EXERCISE PROMPT: Output, exactly and in full, only the lines from the one containing "Where should I click to: Open" to the last line of the data. Pictures should not appear.

WORKING DATA:
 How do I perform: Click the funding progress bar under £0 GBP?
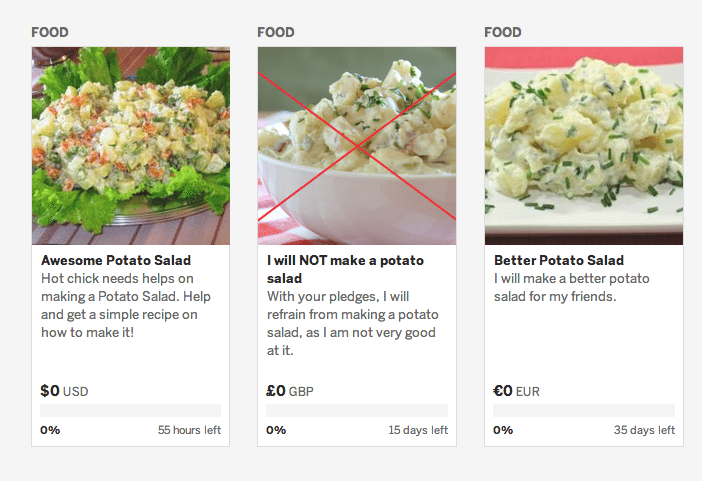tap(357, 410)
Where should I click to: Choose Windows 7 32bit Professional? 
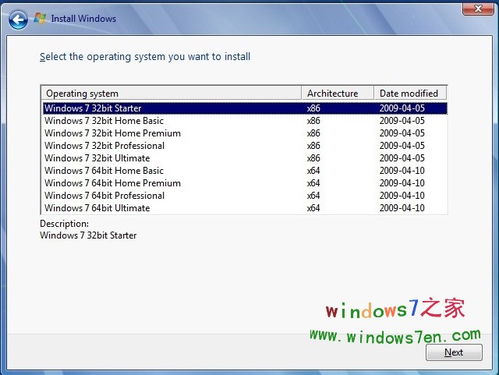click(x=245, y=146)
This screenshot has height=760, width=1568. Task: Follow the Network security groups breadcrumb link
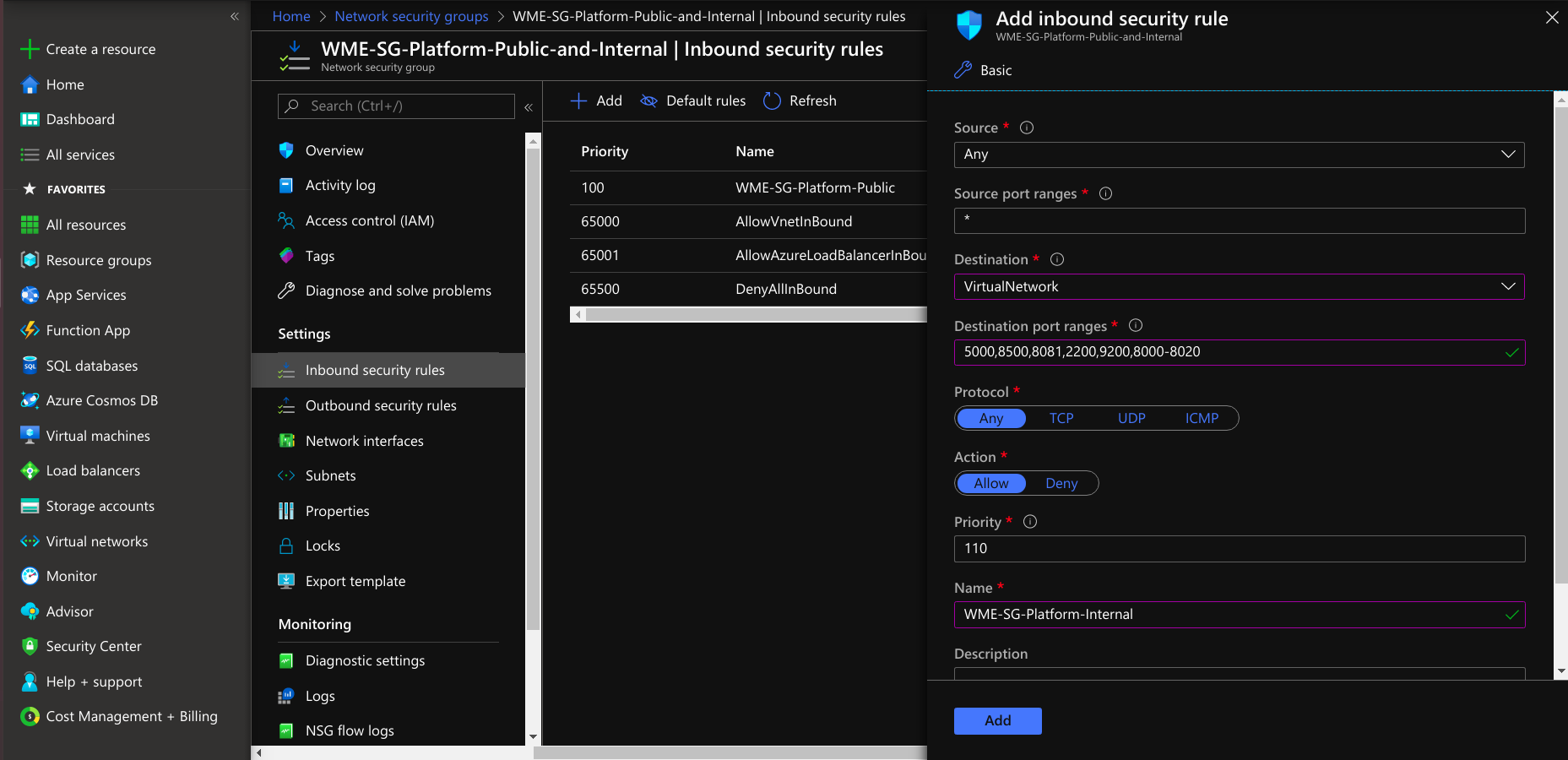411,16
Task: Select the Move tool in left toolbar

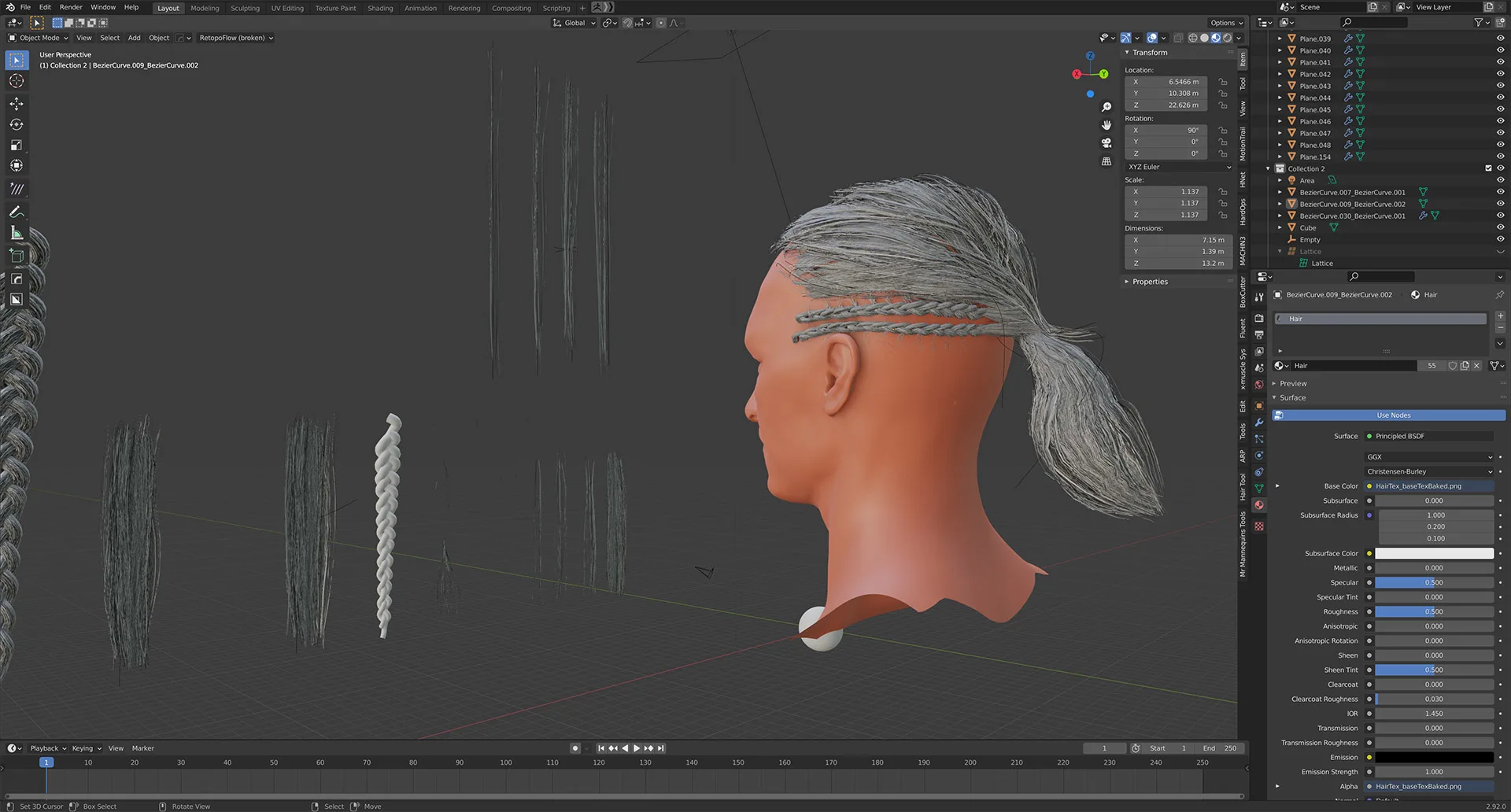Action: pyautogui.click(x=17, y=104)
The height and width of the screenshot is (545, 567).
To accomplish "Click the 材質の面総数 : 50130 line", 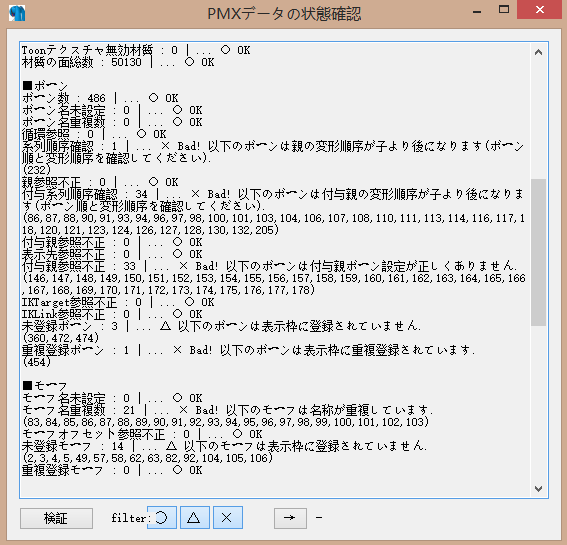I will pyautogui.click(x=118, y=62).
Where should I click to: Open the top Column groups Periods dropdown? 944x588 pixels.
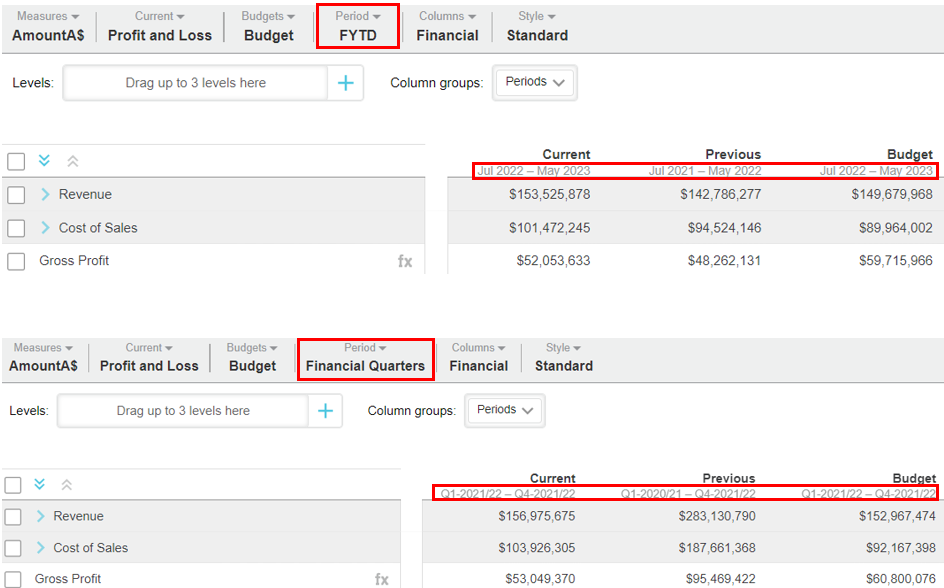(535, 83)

WORKED SOLUTION:
Where should I click to: Open the top Column groups Periods dropdown? 944x588 pixels.
(535, 83)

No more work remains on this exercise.